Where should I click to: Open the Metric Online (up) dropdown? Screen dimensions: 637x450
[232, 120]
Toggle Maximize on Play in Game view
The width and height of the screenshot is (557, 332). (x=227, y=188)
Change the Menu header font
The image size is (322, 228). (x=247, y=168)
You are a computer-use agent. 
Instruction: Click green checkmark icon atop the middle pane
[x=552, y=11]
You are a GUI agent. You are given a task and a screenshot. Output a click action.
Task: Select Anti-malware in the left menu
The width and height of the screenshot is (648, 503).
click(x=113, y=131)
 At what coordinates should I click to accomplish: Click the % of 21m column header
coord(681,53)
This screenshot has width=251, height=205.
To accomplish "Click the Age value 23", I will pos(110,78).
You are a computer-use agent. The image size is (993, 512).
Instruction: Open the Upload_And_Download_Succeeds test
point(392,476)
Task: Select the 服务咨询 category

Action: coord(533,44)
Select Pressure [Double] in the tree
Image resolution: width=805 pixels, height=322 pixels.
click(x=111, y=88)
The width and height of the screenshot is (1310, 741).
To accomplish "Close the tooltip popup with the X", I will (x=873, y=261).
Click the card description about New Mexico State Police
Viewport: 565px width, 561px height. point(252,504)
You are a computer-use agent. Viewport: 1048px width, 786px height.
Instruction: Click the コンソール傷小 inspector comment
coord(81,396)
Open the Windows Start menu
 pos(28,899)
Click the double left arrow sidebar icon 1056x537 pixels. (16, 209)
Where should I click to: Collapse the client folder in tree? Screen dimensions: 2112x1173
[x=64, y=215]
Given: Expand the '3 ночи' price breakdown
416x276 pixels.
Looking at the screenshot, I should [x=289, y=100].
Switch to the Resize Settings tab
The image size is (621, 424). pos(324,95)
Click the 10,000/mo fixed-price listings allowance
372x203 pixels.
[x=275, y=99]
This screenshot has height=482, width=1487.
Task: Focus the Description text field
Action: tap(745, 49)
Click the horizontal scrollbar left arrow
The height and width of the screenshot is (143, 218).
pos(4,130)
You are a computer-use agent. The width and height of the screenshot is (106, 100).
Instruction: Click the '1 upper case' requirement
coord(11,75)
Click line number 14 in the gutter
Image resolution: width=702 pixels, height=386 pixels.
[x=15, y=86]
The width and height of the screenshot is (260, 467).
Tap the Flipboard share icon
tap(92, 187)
━━━━━━━━━━━━━━━━━━━━━━━━━━━━━━
SHORT PROBLEM
Please gather every line of the records above that contains the word "accomplish", matching case exactly.

ANSWER BELOW
 At what coordinates should I click to accomplish: Click the % of 21m column header
To accomplish "Click the Age value 23", I will pos(110,78).
To accomplish "Close the tooltip popup with the X", I will (x=873, y=261).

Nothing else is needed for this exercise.